When will Congress act to get this agency under control? This situation has become so bad that States such as NH are resorting to local legislation to protect their citizens from this agency. It is imperative that TSA becomes focused on effective security and stop engaging in these absurd and unduly intrusive theatrics. This continued misdirection of resources are providing an open invitation for another 9/11 style tragedy.
The incessant reports of security lapses, crimes and abuses are a dire warning that there will be consequences for pursuing theater at the expense of security. There have been six reports of TSA failure and abuse in the past week alone!
? The Rep Cissna incident in Seattle where she refused to expose a breast prosthetic.
? The frisking of a 9 year-old and his family in Savannah after they got off of a train
? The TSA failure to find a handgun five times at a DFW checkpoint/
? The Buffalo TSO was arrested for drug trafficking,
? Three box cutters that made it aboard an aircraft at JFK this weekend.
? The 27 screeners under investigation in HNL (3% of staff) for failure to screen bags.
In the past four months one teen has died, there have been four arrests or convictions for TSO theft from passengers, thousands of groping and theft complaints and five incidents of weapons getting through security. What will TSA accomplish in twelve months?
When will Congress act to get this agency under control? The TSA situation has become so bad that States such as NH, NJ, and CA are resorting to local legislation to protect their citizens from this agency. It is distressing that State and local governments must resort to their own measures to protect passengers from abuses by the Federal government that is charged with protecting citizen civil and human rights.

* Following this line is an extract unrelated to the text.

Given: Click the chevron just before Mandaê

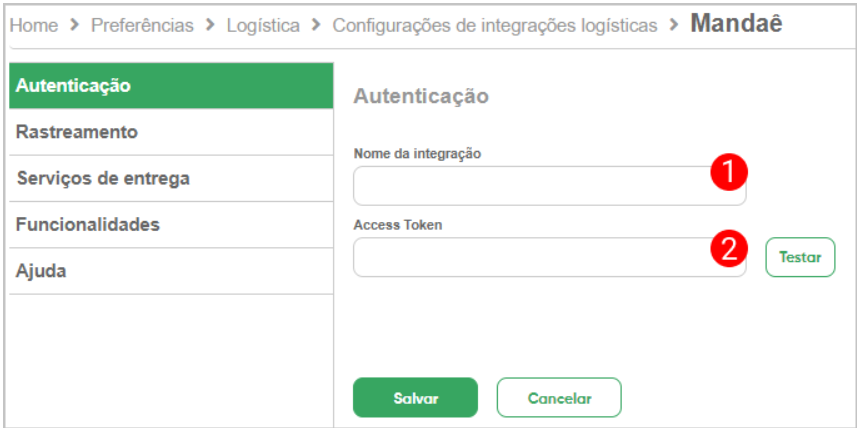Looking at the screenshot, I should click(x=674, y=24).
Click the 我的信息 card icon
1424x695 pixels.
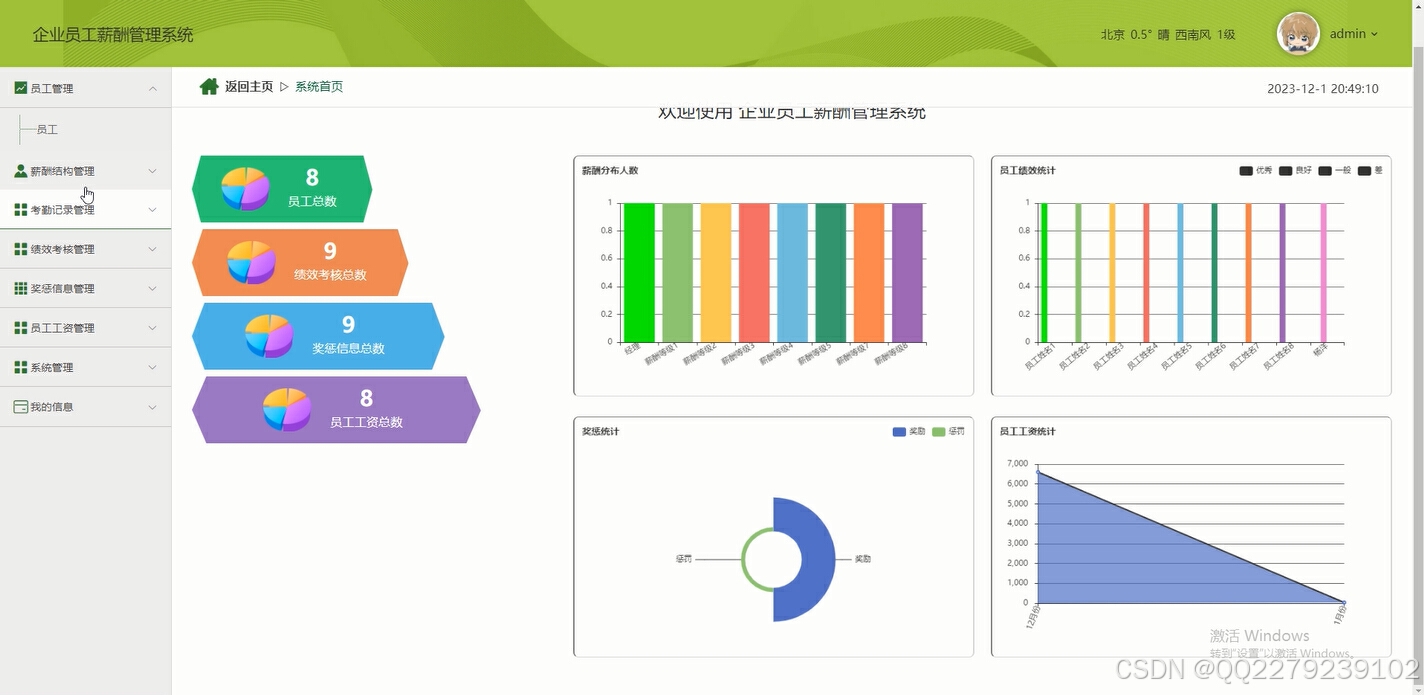[x=19, y=406]
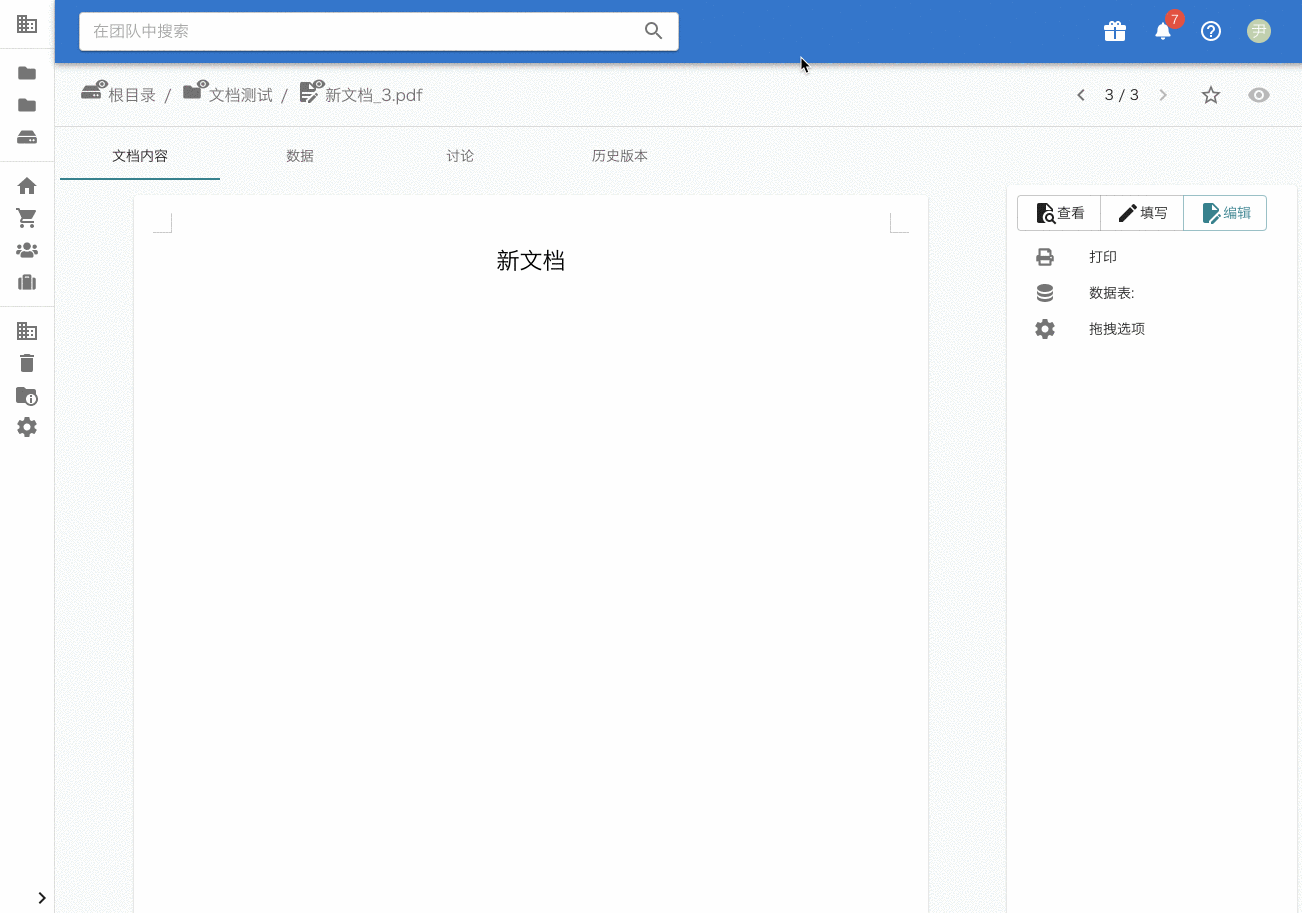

It is imperative that TSA becomes focused on effective security and cease these absurd and unduly intrusive theatrics. These misguided policies and waste of resources are providing an open invitation for another 9/11 style tragedy. These reports are a dire warning that TSA is making us more vulnerable and are responsible for more crimes than they have prevented.
When was the last time this Lt. Gamble complained when one of his local cops illegally searched someone at a fire he was responding to? Or the last time they smashed someone’s phone who was recording them? Or took someone into custody without charging them?
I wonder if he got all butthurt about a cop in his town (Douglas Skipworth) who shot his ex-wife twice in an attempt to kill her, yet served only a few months for aggrevated assault?
Maybe he’s always been sincere, but those who work in public safety rarely, if ever, bitch about abuse until they are a victim.
Freeeeeeeeedddooooom.
Dad, how come that perv was grabbing my weenie?
’cause that’s what it takes to keep ALL our weenies safe, son.